### Prompt
Reproduce every line of the material below word for word, keeping its original order and layout.

· · · · ·

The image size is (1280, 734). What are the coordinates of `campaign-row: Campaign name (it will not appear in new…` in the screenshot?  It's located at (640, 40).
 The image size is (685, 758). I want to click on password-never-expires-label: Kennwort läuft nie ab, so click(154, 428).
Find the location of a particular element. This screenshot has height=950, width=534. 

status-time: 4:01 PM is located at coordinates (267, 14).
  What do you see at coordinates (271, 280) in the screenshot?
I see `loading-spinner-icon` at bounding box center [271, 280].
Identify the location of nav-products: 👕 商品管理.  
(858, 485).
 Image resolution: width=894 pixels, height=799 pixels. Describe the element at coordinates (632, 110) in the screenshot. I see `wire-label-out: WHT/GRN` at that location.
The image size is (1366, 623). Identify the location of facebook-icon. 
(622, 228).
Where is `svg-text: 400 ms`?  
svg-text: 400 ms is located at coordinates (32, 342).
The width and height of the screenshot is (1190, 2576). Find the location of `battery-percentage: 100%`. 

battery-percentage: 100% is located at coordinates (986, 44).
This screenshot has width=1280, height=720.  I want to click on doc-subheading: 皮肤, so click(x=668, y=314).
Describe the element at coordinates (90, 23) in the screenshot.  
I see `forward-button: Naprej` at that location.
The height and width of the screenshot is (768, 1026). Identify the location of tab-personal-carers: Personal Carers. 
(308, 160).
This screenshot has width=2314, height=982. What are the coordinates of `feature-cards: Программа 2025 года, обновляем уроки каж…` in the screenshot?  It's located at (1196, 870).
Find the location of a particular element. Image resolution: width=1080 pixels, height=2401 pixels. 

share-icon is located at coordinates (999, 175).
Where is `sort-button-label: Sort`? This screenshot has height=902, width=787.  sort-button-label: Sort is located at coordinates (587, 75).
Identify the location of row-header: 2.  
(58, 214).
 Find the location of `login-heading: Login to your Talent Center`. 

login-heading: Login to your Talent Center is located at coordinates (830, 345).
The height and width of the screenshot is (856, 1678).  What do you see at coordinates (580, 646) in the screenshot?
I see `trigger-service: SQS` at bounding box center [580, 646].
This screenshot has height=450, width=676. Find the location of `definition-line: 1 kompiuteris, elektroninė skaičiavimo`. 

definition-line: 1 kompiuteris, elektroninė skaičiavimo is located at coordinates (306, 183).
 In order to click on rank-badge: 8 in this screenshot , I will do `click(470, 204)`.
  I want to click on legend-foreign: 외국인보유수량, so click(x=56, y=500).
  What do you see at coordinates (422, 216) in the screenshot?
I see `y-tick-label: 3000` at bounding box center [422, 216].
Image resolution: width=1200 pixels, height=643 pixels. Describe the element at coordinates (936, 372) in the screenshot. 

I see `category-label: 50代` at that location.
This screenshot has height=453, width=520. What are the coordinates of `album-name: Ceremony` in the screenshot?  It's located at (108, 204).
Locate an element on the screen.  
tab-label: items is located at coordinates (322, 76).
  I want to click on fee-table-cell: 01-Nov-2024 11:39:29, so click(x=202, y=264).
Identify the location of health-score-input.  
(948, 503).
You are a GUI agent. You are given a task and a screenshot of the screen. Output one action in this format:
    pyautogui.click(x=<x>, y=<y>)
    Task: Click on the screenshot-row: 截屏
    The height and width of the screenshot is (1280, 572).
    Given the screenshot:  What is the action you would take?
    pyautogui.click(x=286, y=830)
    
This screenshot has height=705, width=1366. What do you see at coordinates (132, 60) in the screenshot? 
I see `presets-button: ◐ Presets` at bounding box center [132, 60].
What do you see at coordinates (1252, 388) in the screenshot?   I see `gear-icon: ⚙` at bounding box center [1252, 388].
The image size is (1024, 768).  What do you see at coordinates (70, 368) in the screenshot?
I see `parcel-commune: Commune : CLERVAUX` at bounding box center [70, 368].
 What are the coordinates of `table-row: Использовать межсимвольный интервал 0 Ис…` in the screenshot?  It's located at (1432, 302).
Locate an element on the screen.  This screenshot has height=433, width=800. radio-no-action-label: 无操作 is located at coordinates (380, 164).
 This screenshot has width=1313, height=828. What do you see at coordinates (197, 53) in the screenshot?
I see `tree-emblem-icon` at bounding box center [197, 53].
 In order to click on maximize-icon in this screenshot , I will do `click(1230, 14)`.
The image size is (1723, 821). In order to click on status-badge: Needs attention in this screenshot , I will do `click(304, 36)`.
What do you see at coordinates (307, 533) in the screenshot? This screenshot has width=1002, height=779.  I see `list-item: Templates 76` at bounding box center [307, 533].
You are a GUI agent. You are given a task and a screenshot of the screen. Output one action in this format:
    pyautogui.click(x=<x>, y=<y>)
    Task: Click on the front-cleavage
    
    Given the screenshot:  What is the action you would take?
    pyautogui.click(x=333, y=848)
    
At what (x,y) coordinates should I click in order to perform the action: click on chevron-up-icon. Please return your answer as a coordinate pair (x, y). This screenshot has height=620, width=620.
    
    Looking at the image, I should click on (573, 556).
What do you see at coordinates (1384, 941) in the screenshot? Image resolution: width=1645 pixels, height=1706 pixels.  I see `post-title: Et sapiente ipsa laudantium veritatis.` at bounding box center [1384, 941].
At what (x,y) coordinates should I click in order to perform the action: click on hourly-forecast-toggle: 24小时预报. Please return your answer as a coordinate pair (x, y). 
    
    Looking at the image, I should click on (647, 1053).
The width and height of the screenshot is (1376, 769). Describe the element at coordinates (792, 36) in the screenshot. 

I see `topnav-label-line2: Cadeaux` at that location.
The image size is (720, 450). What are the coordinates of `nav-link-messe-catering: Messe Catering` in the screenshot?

· · · · ·

### Solved exercise
The image size is (1280, 734). What are the coordinates of `campaign-row: Campaign name (it will not appear in new…` in the screenshot?  It's located at (640, 40).
 The image size is (685, 758). I want to click on password-never-expires-label: Kennwort läuft nie ab, so click(154, 428).
Find the location of a particular element. This screenshot has height=950, width=534. 

status-time: 4:01 PM is located at coordinates (267, 14).
  What do you see at coordinates (271, 280) in the screenshot?
I see `loading-spinner-icon` at bounding box center [271, 280].
Identify the location of nav-products: 👕 商品管理.  
(858, 485).
 Image resolution: width=894 pixels, height=799 pixels. Describe the element at coordinates (632, 110) in the screenshot. I see `wire-label-out: WHT/GRN` at that location.
The image size is (1366, 623). Identify the location of facebook-icon. 
(622, 228).
Where is `svg-text: 400 ms`?  
svg-text: 400 ms is located at coordinates (32, 342).
The width and height of the screenshot is (1190, 2576). Find the location of `battery-percentage: 100%`. 

battery-percentage: 100% is located at coordinates (986, 44).
This screenshot has width=1280, height=720.  I want to click on doc-subheading: 皮肤, so click(x=668, y=314).
Describe the element at coordinates (90, 23) in the screenshot.  
I see `forward-button: Naprej` at that location.
The height and width of the screenshot is (768, 1026). Identify the location of tab-personal-carers: Personal Carers. 
(308, 160).
This screenshot has width=2314, height=982. What are the coordinates of `feature-cards: Программа 2025 года, обновляем уроки каж…` in the screenshot?  It's located at (1196, 870).
Find the location of a particular element. Image resolution: width=1080 pixels, height=2401 pixels. 

share-icon is located at coordinates (999, 175).
Where is `sort-button-label: Sort`? This screenshot has height=902, width=787.  sort-button-label: Sort is located at coordinates (587, 75).
Identify the location of row-header: 2.  
(58, 214).
 Find the location of `login-heading: Login to your Talent Center`. 

login-heading: Login to your Talent Center is located at coordinates (830, 345).
The height and width of the screenshot is (856, 1678).  What do you see at coordinates (580, 646) in the screenshot?
I see `trigger-service: SQS` at bounding box center [580, 646].
This screenshot has height=450, width=676. Find the location of `definition-line: 1 kompiuteris, elektroninė skaičiavimo`. 

definition-line: 1 kompiuteris, elektroninė skaičiavimo is located at coordinates (306, 183).
 In order to click on rank-badge: 8 in this screenshot , I will do `click(470, 204)`.
  I want to click on legend-foreign: 외국인보유수량, so click(x=56, y=500).
  What do you see at coordinates (422, 216) in the screenshot?
I see `y-tick-label: 3000` at bounding box center [422, 216].
Image resolution: width=1200 pixels, height=643 pixels. Describe the element at coordinates (936, 372) in the screenshot. 

I see `category-label: 50代` at that location.
This screenshot has height=453, width=520. What are the coordinates of `album-name: Ceremony` in the screenshot?  It's located at (108, 204).
Locate an element on the screen.  
tab-label: items is located at coordinates (322, 76).
  I want to click on fee-table-cell: 01-Nov-2024 11:39:29, so click(x=202, y=264).
Identify the location of health-score-input.  
(948, 503).
You are a GUI agent. You are given a task and a screenshot of the screen. Output one action in this format:
    pyautogui.click(x=<x>, y=<y>)
    Task: Click on the screenshot-row: 截屏
    The height and width of the screenshot is (1280, 572).
    Given the screenshot:  What is the action you would take?
    pyautogui.click(x=286, y=830)
    
This screenshot has height=705, width=1366. What do you see at coordinates (132, 60) in the screenshot? 
I see `presets-button: ◐ Presets` at bounding box center [132, 60].
What do you see at coordinates (1252, 388) in the screenshot?   I see `gear-icon: ⚙` at bounding box center [1252, 388].
The image size is (1024, 768).  What do you see at coordinates (70, 368) in the screenshot?
I see `parcel-commune: Commune : CLERVAUX` at bounding box center [70, 368].
 What are the coordinates of `table-row: Использовать межсимвольный интервал 0 Ис…` in the screenshot?  It's located at (1432, 302).
Locate an element on the screen.  This screenshot has height=433, width=800. radio-no-action-label: 无操作 is located at coordinates (380, 164).
 This screenshot has width=1313, height=828. What do you see at coordinates (197, 53) in the screenshot?
I see `tree-emblem-icon` at bounding box center [197, 53].
 In order to click on maximize-icon in this screenshot , I will do `click(1230, 14)`.
The image size is (1723, 821). In order to click on status-badge: Needs attention in this screenshot , I will do `click(304, 36)`.
What do you see at coordinates (307, 533) in the screenshot? This screenshot has width=1002, height=779.  I see `list-item: Templates 76` at bounding box center [307, 533].
You are a GUI agent. You are given a task and a screenshot of the screen. Output one action in this format:
    pyautogui.click(x=<x>, y=<y>)
    Task: Click on the front-cleavage
    
    Given the screenshot:  What is the action you would take?
    pyautogui.click(x=333, y=848)
    
At what (x,y) coordinates should I click in order to perform the action: click on chevron-up-icon. Please return your answer as a coordinate pair (x, y). This screenshot has height=620, width=620.
    
    Looking at the image, I should click on (573, 556).
What do you see at coordinates (1384, 941) in the screenshot? Image resolution: width=1645 pixels, height=1706 pixels.  I see `post-title: Et sapiente ipsa laudantium veritatis.` at bounding box center [1384, 941].
At what (x,y) coordinates should I click in order to perform the action: click on hourly-forecast-toggle: 24小时预报. Please return your answer as a coordinate pair (x, y). 
    
    Looking at the image, I should click on (647, 1053).
The width and height of the screenshot is (1376, 769). Describe the element at coordinates (792, 36) in the screenshot. 

I see `topnav-label-line2: Cadeaux` at that location.
The image size is (720, 450). What are the coordinates of `nav-link-messe-catering: Messe Catering` in the screenshot?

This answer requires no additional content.